Sejak jatuhnya pesawat MH17 pada Kamis, 17 Juli 2014 malam yang menewaskan 298 penumpang dan awaknya, pemberontak hanya memberikan akses terbatas untuk 30 tim pemantau dari Organisasi untuk Keamanan dan Kerja Sama Eropa (OSCE). (Baca:Tujuh Polisi Indonesia Masuk Tim Investigasi MH17)
Namun, Presiden Ukraina Petro Poroshenko, 48 tahun, menolak untuk memenuhi permintaan para pemberontak.

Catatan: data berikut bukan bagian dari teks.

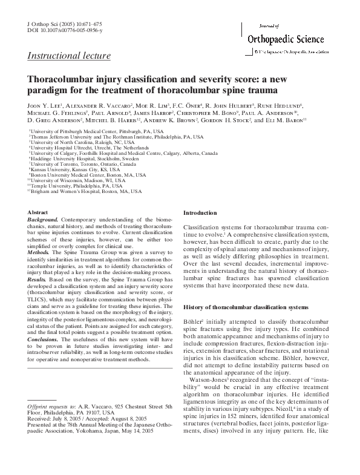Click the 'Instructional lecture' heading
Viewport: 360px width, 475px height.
tap(69, 56)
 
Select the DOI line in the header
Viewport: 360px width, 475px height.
tap(65, 30)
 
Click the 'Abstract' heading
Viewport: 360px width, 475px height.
tap(40, 212)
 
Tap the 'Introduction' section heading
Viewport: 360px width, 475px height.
tap(200, 213)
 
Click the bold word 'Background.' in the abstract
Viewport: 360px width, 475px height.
tap(44, 220)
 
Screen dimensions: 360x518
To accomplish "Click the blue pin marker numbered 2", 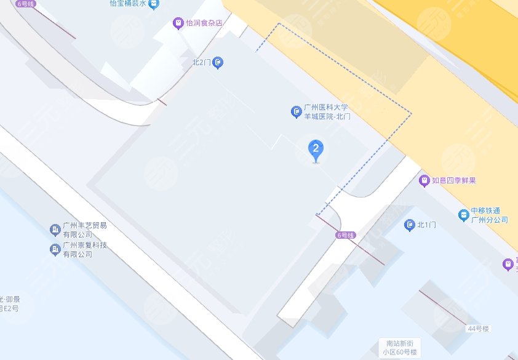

Ia malah menegaskan pemberontak untuk menyerahkan diri kepada pemerintah Ukraina.
Kepada para pemimpin internasional, Poroshenko meminta dukungan dengan mengakui pemberontak di wilayah jatuhnya MH17 sebagai organisasi teroris yang harus diseret ke Mahkamah Internasional di Hague, Belanda. (Baca:MH17 Diduga Alihkan Rute untuk Hindari Badai)
Peristiwa jatuhnya MH17 yang terbang dari Amsterdam menuju Kuala Lumpur akibat diterjang misil, ujar Poroshenko, mirip dengan tragedi 11 September 2001 yang terjadi di Amerika Serikat dan peristiwa Lockerbie.
"Kami mencermati tidak ada perbedaan antara peristiwa di Ukraina dan apa yang terjadi pada 11 September di Amerika Serikat dan tragedi Lockerbie di Skotlandia (pesawat Pan Am jumbo jet yang membawa 258 meledak dan jatuh di Lockerbie tahun 1988. Pesawat diduga dibom yang menewaskan seluruh penumpang dan awak pesawat)," kata Poroshenko, seperti dikutip Straits Times, Ahad, 20 Juli 2014. (Baca:Ukraina Tuduh Separatis Pro-Rusia Rusak Bukti MH17)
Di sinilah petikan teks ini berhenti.